### Work instruction
Exact reproduction of all the data is required, with pictures excluded.

### Exercise data
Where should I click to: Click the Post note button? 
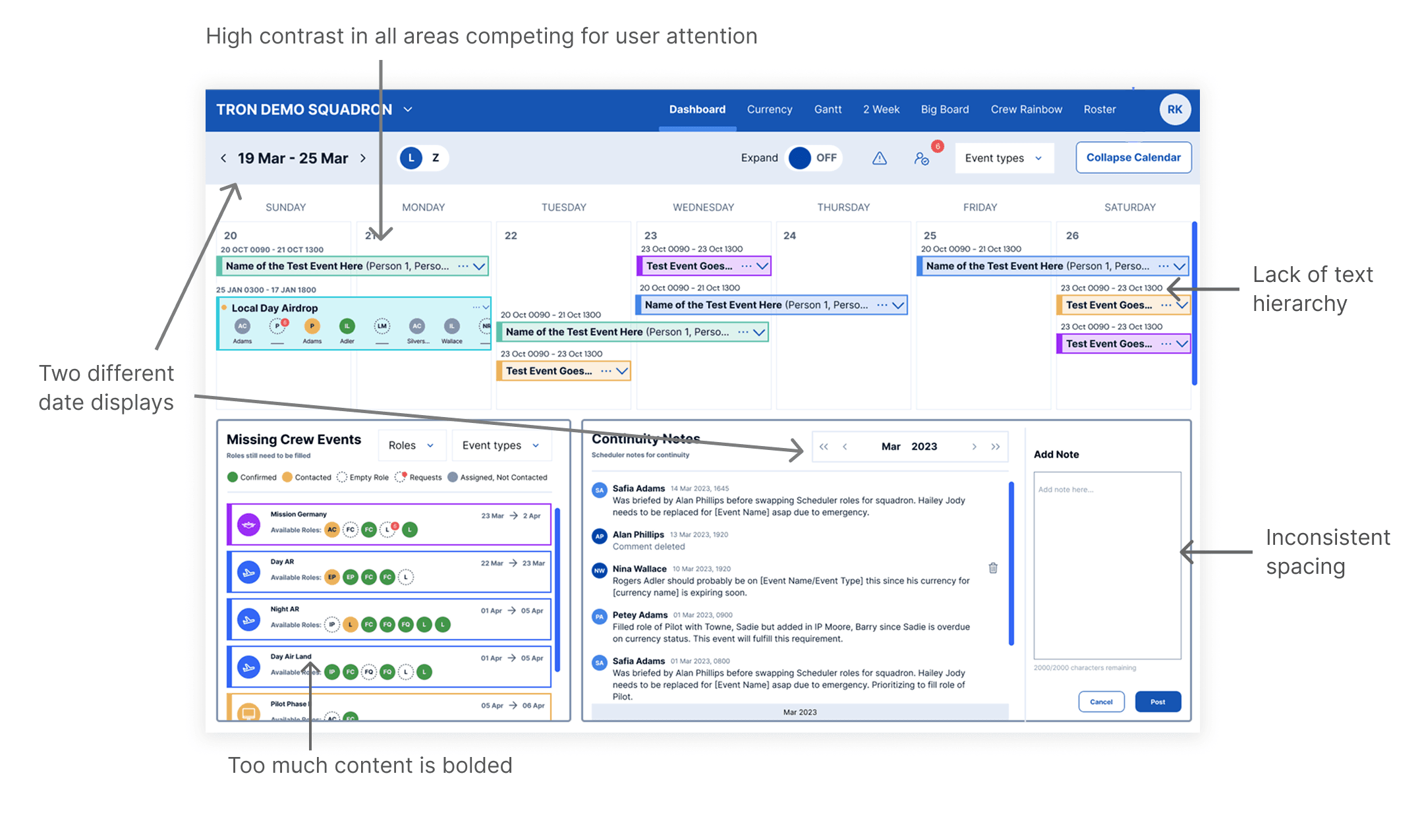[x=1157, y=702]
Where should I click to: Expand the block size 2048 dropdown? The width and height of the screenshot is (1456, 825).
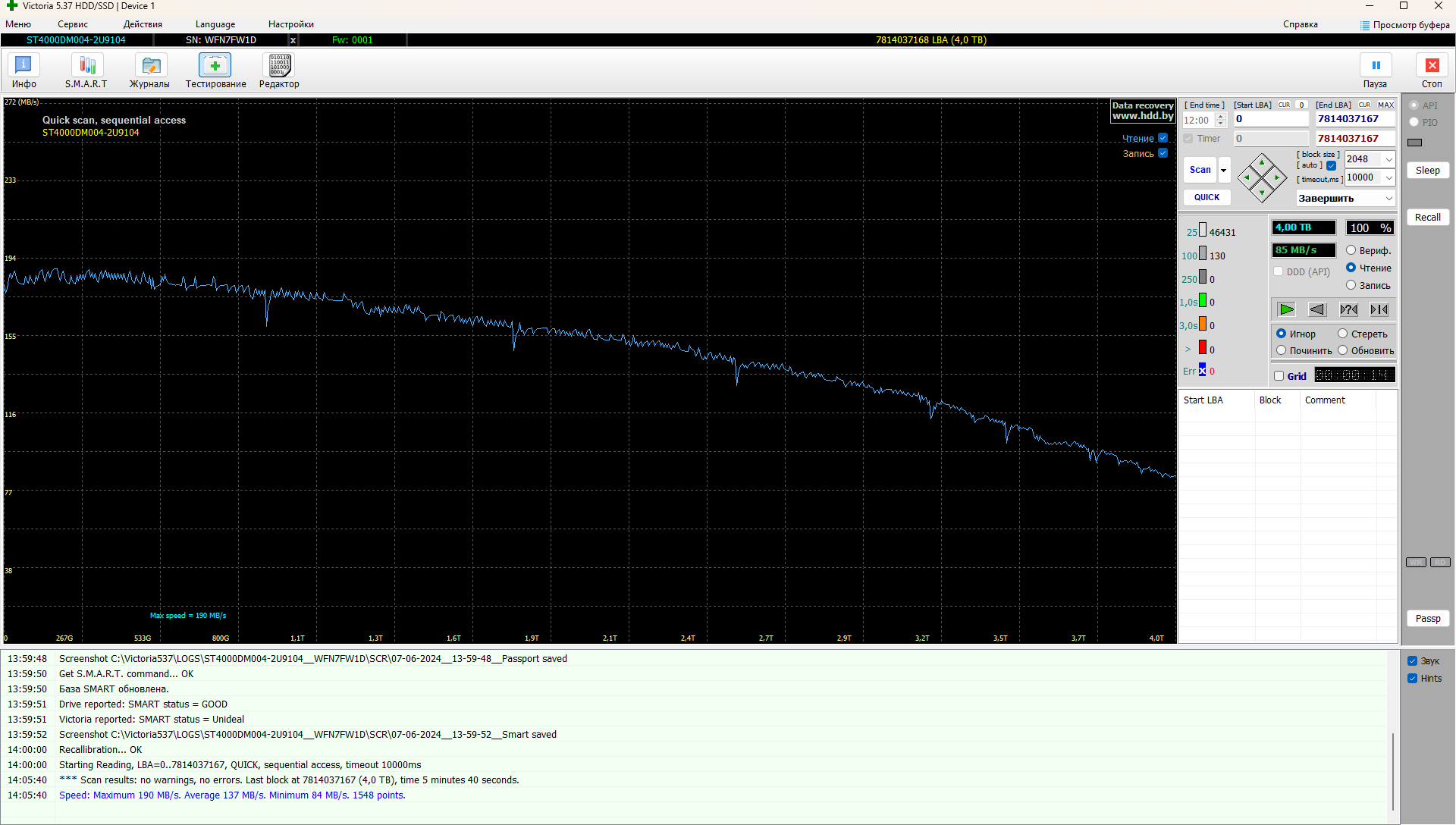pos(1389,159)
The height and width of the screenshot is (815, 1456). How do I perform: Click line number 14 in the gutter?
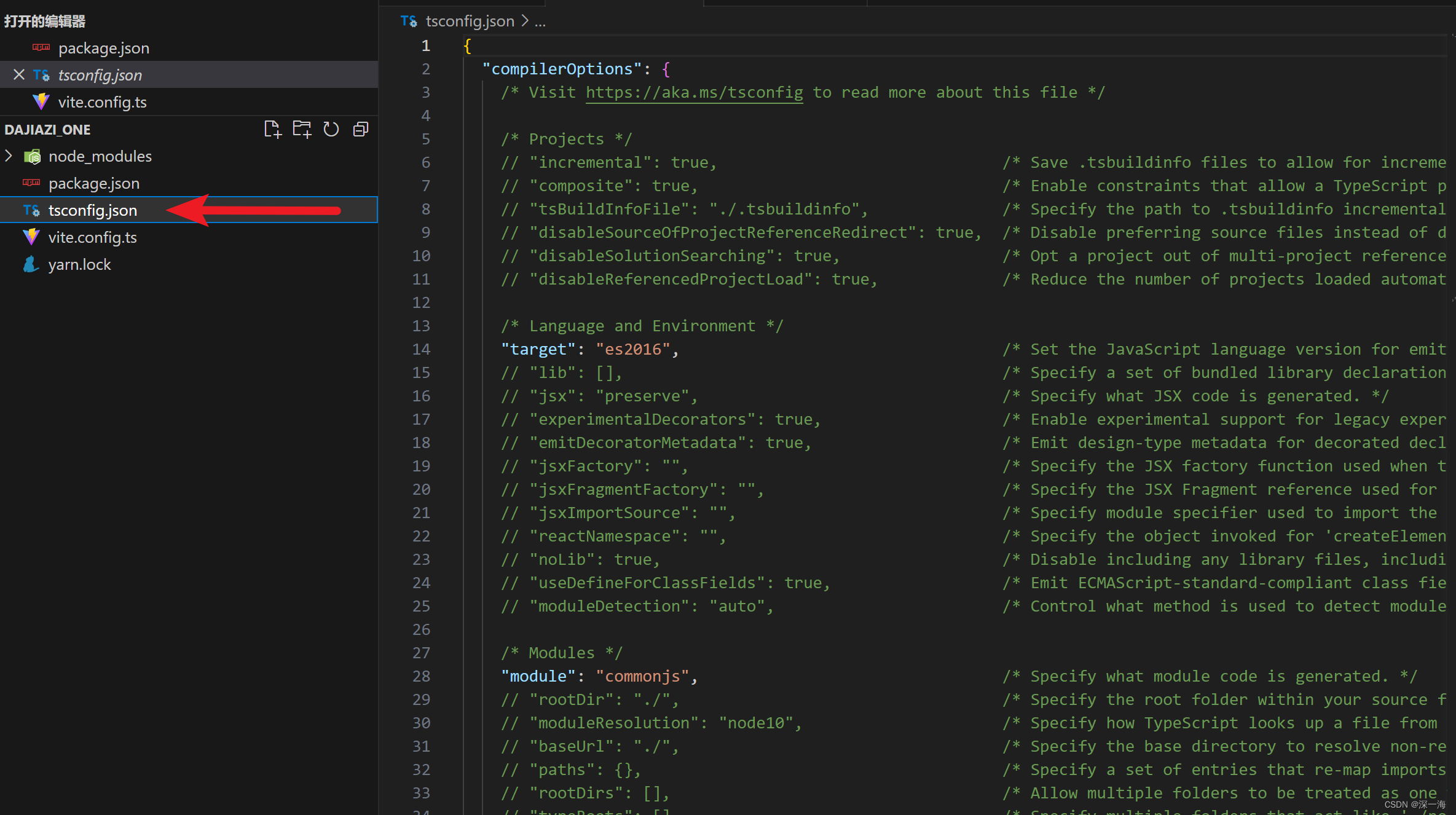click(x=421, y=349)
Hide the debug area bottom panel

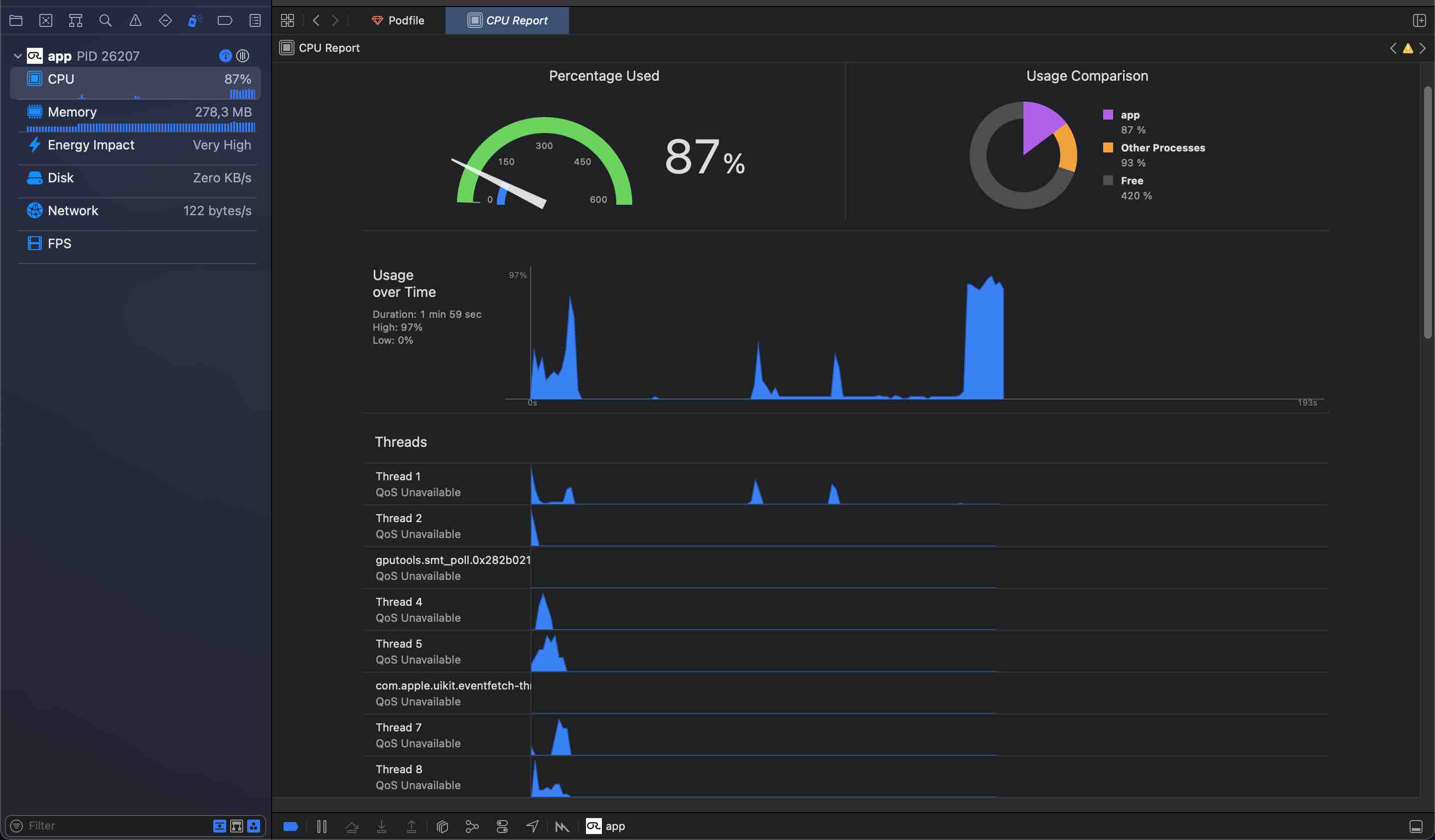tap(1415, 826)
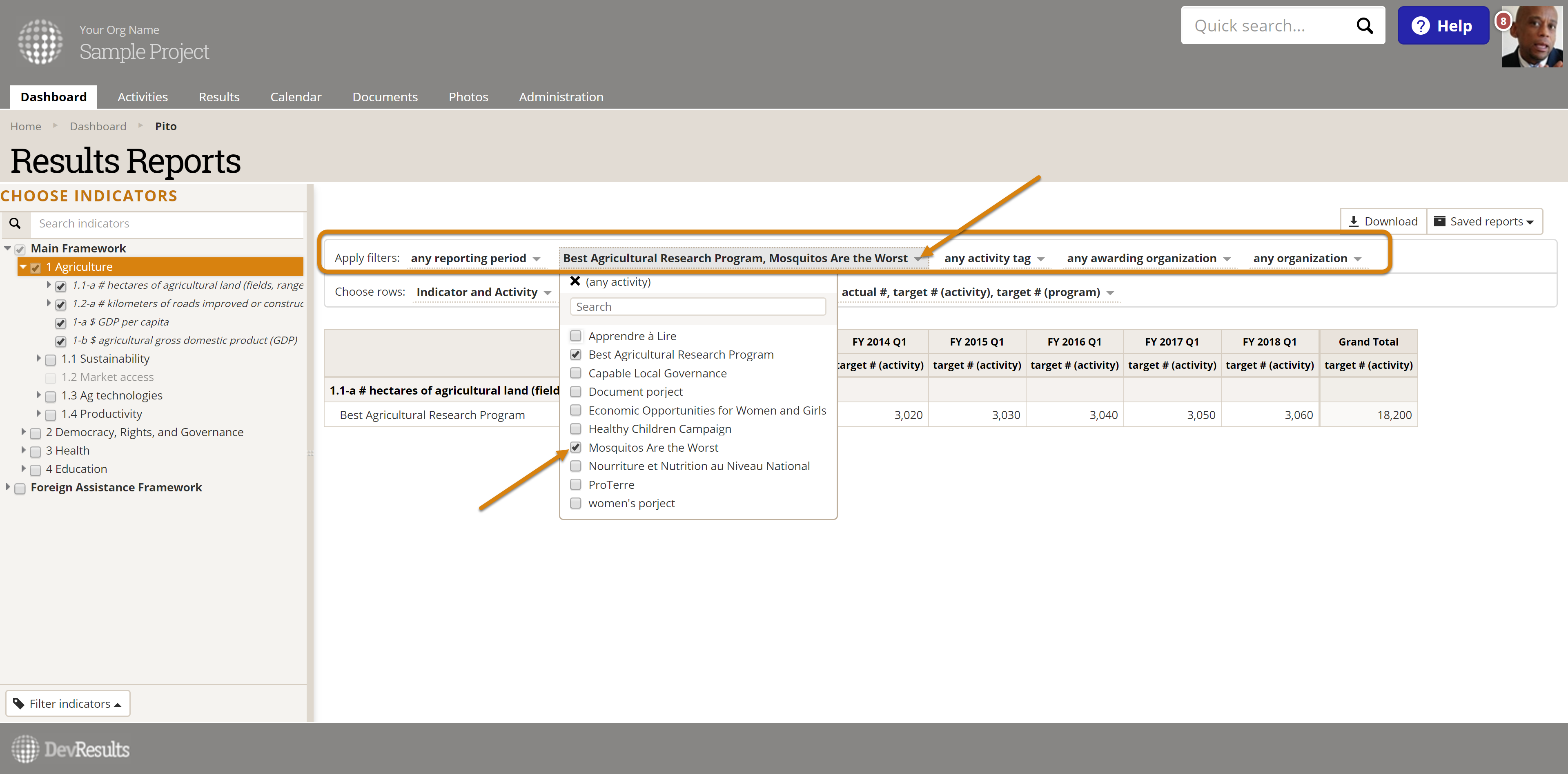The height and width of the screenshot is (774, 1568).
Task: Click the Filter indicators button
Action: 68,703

### Written response
Where should I click to: Click the Post note button? 
[x=1157, y=702]
Where should I click to: Expand the block size 2048 dropdown? The width and height of the screenshot is (1456, 825).
pos(1389,159)
The height and width of the screenshot is (815, 1456). How do I perform: Click line number 14 in the gutter?
click(x=421, y=349)
Hide the debug area bottom panel

tap(1415, 826)
The height and width of the screenshot is (774, 1568).
Task: Click the Filter indicators button
Action: 68,703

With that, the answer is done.